Rarely has records management and preservation at the local, state, and federal level been so much in the news. Will Kentucky officials seize this opportunity to educate public servants about their duty to manage and retain all public records (including those on private devices or accounts unless an appellate court directs otherwise)?
In addition to the Kentucky Open Government Coalition’s recent posts about a prosecutor’s Facebook Messenger communications with a defendant allegedly soliciting nude photos in exchange for favors in the courts and the Finance and Administration’s lawsuit to recover pardon records removed by a former Bevin attorney/former solicitor general in the KYOAG/ and failed candidate for federal judgeship, here are a few examples.
https://kyopengov.org/blog/prosecutor-messages-defendant-facebook-messe…
https://www.facebook.com/419650175248377/posts/1162847514261969/?d=n
• A recent FBI search warrant affidavit quoted Anaheim, California Mayor Harry Sidhu talking about how he used personal email and text messages to leak internal city information to the Angels baseball team during negotiations to sell the city-owned stadium.

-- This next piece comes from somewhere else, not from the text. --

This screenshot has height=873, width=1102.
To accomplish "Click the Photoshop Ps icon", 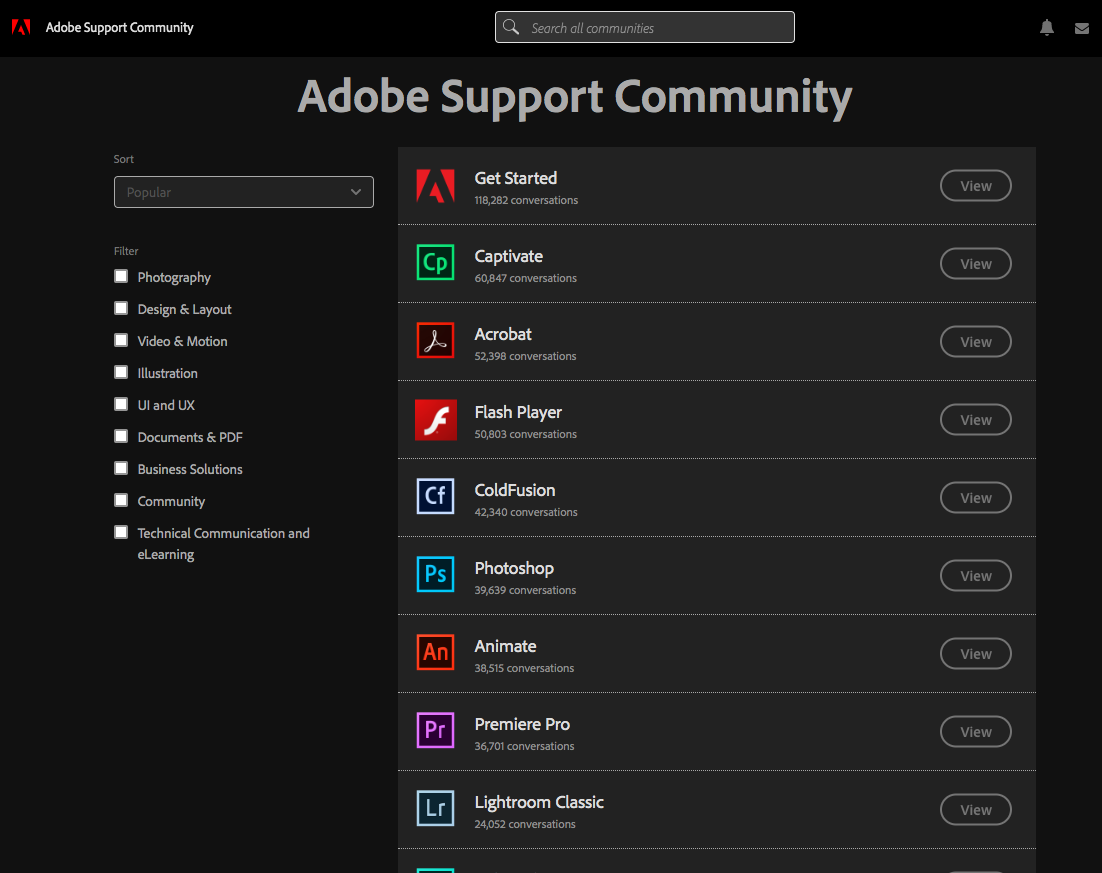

“Sidhu explained that ‘nothing came from the city hall going to you… [i]t was my private emails on even my text and all that with you,’ ” the FBI affidavit states.
This, in spite of a 2017 California Supreme Court opinion holding that officials can’t hide their texts and emails about agency business from public records requests by simply having those conversations on their personal devices.
https://voiceofoc.org/2022/07/fbi-highlights-how-oc-politicians-subvert…
• An open records request showed that the assistant to the North Dakota attorney general asked for the deceased AG’s account to be deleted in an email to an information technology employee on Jan. 29, a day after he died from cardiac arrest.
She wrote: “We want to make sure no one has an opportunity to make an Open Record request for his emails, especially as he kept EVERYTHING.”
https://apnews.com/article/c9b799cc7569fc81c5725aa7ebfb8880
• A Virginia judge ruled that a council member’s social media posting was a public record after the city denied access because “the ‘Town’ did not create, control or have access to relevant social media post.”
“There was no dispute at trial that the subject matter of the post was relevant to public business and prepared by the Councilperson in her role and capacity as a town council member.”
“While the actions of elected officials, such as posting on social media on matters of public concern, can create a unique retention and production challenge for public bodies and VFOIA compliance, this Court finds that such writings are in fact covered by VFOIA.”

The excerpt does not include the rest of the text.